The first step when helping a customer set-up AWS credentials is to ask their IT department if they have:
  • Keys for a user with TranslateFullAccess and AmazonS3FullAccess policies
  • An S3 bucket that user has access to
If the customer does not have a keys for a user with that information or a bucket. Someone from their IT department will have to do the following:

Access:

Configuring the AWS Configuration in AI Hub, will enable the customer to access all available services via the AWS Bedrock ecosystem, including:
  • Amazon Titan Express
  • AI21 Labs
  • Anthropic Claude Models
  • Amazon Textract
  • Amazon Transcribe

Create a new user

  • Search for IAM and select IAM.
  • Select Users, “Create User”
  • You do not need to select “Provide user access to the AWS Management Console”
  • Attach policies directly
    • TranslateFullAccess
    • AmazonS3FullAccess
    • AmazonTextractFullAccess (OCR Only)
    • AmazonTranscribeFullAccess (ASR only)
  • Now click Create User
  • Search for the user created in the previous step and select
  • Click Security credentials
  • Click “Create access key”
  • Select Third-party service, select Next
  • Name the key
  • Download .csv file this is your “AWS Access Key ID” and “AWS secret access key”. You will not be able to recreate the .csv

Create AWS data access ARN

  • Search for the user you created in “Create user” steps
  • Click into the user
    • Scroll down to Permissions policies
    • Select “TranslateFullAccess”
    • The ARN will be on the top right

Create S3 Bucket

  • Type in S3 in bar
  • Click S3
  • Create Bucket
    • Choose an AWS region
      • We reccommend US-EAST-1
    • Select a General purpose
    • Name the bucket
    • Unselect “block public access”
    • Disable Bucket versioning
    • (Optional) we recommend that you add a LILT tag, so that you can track your usage
    • Click create the bucket
  • Enter this bucket name into LILT’s Amazon credentials, and select the region the Bucket is assigned

FAQs

Q: Which Amazon Translate actions do I need to include in the IAM policy?
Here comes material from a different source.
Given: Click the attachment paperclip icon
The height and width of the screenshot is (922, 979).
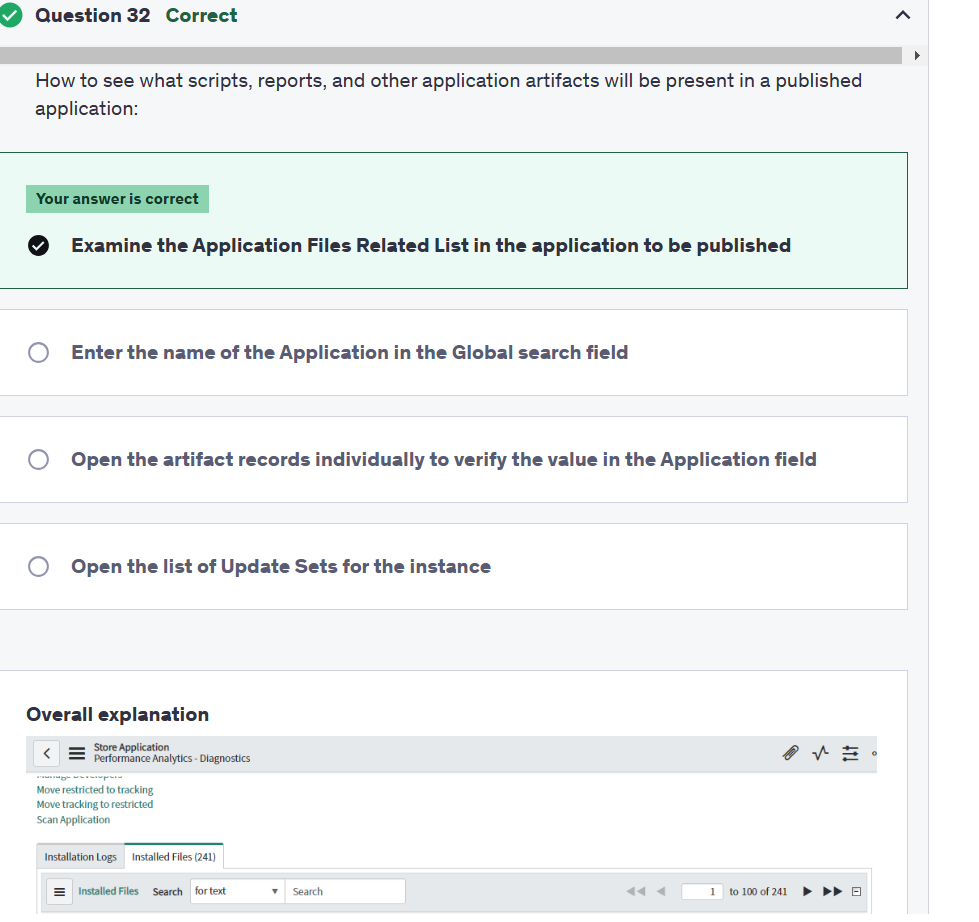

A: Translate, S3 bucket Q: Do specific resource types need to be indicated in the policy or the ARN? A: Ideally yes, you would create a very specific IAM. Without specific resource types, someone could have more or less privileges than what you want on your AWS account. Q: For the ARN, we need more information about what exactly is required. Is this for encryption? A: No it is to access translate client, S3, and other resources needed for translation. Q: What happens if we turn on the “Use Terminology” option? Will this create a terminology resource in AWS with our LILT glossary/TB or the other way around (it will use custom terminology already uploaded to AWS)? A: LILT will send the terminology from the data source to AWS, and the terminology will be used in AWS.